We hypothesise that this preference for moonlit parts of the night indicates that higher illumination levels provide an advantage to possums (improved foraging efficiency and/or predator detection) that outweigh the increased risk of predation that would result from spending more time on the ground. Few studies have assessed the effects of on-the-ground moonlight intensity, rather than moon phase, on animal activity. Gilmore (2016) rightly pointed out that previous studies of possum ecology struggled to use biologically meaningful measures of moonlight exposure, which might explain the inconclusive results that have been reported, ranging from lunar phobia (Lennon James 1998; Linley et al. 2020) to lunar philia (Cowan and Clout 2000; Parisi 2011). In studies where artificial light was used to simulate moonlight, possums in captive trials perceived illuminated patches as less risky (Nersesian et al. 2012), but no such effect was found when tested on possums in the wild (Mella et al. 2014). However, all these studies, using either moon phase or artificial light, assumed constant light levels through the night. The only study undertaken where light levels were measured hourly through the night revealed that illumination, but not moon phase, affected activity of five nocturnal pest species in New Zealand (Gilmore 2016).
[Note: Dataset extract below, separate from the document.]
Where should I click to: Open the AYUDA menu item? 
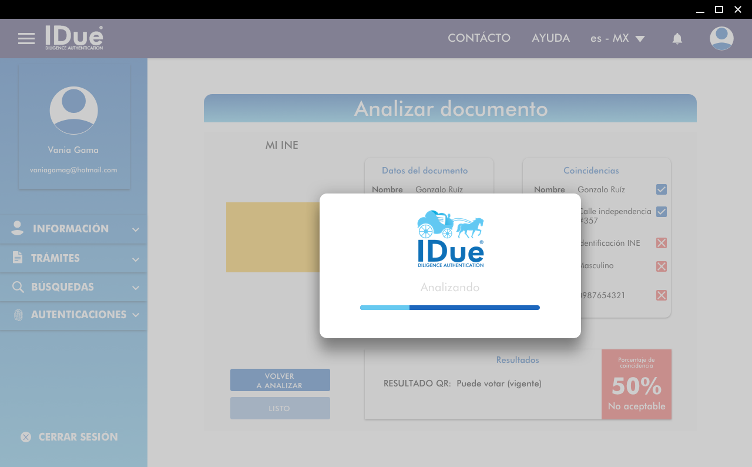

Due to the short duration of the study (12 nights) and resultant small sample sizes, the effect of illumination on possums specifically could not be analysed and was therefore modelled for all five pest species combined and was negative, which could be a type II error. Pooling the species could have contributed to the negative result because of the different ecological niches occupied by the five pest species, which ranged in size from mice to feral cats. We argue that understanding the effect of moonlight on animal activity requires higher temporal resolution of data, and, therefore, lunar illumination should either be measured or estimated using appropriate models (Śmielak 2023).

Conclusions

Our study provides a valuable contribution towards understanding common brushtail possum biology at different temporal scales. Furthermore, our work greatly expands knowledge of the temporal niche of possums in Australia, an aspect that has not been studied in detail before either in possums or in nocturnal mammals in general, predominantly due to technical limitations. Our study presents a novel approach to analysing changes in activity, with a higher temporal resolution than has commonly been used. Time-stamped records of activity, combined with a custom model of moonlight intensity, allowed us to detect subtle modulations in terrestrial activity from night to night.
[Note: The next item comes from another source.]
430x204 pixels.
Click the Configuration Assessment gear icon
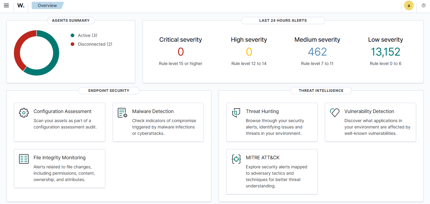click(x=24, y=113)
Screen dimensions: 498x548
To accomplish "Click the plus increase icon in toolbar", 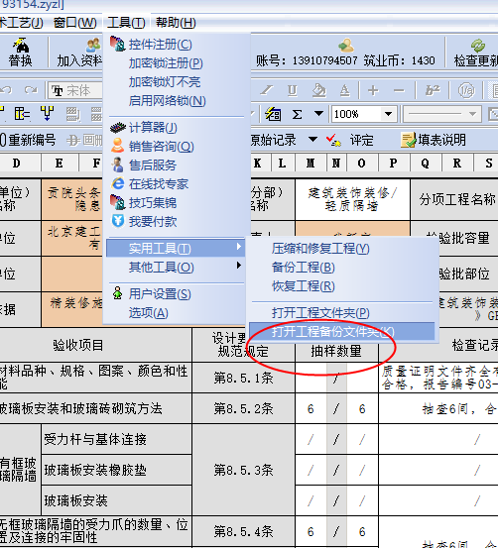I will point(373,91).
We analysed drivers of terrestrial possum activity at various temporal scales using an extensive camera trap dataset collected over multiple years, which permitted temporal replication. Both temperature and rainfall were identified as important drivers, with results suggesting hot rather than cold weather limited possum terrestrial activity. This is particularly important in the context of climate change and can contribute to better predictions of how the species will respond to rising temperature, extreme weather and other climatic events and the likelihood of reestablishment in hotter environments where possums are locally extinct.
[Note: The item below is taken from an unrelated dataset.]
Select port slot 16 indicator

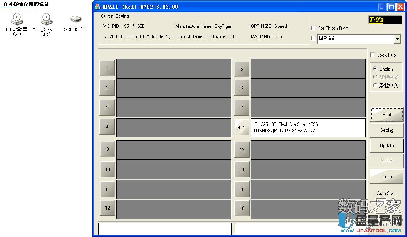point(241,208)
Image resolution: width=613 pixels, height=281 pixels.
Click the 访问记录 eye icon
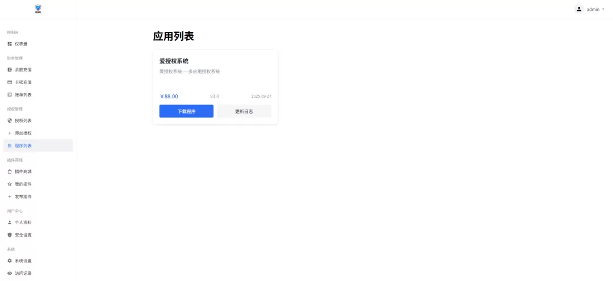coord(10,273)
In our study, possums exhibited a very strong diel pattern of terrestrial activity, with all but seven of the recorded detections being nocturnal. Possums adjusted timing of their activity based on the season (night length) while modulating it in response to temperature and changes in moonlight intensity. Besides seasonal changes, weather and lunar illumination levels clearly regulated patterns of on-ground locomotion and therefore detection. An adverse effect of one environmental factor was often mitigated by another one; for instance, rain reduced activity on cold but not on warm nights. This shows that the temporal niche of possums is more complex than previously thought.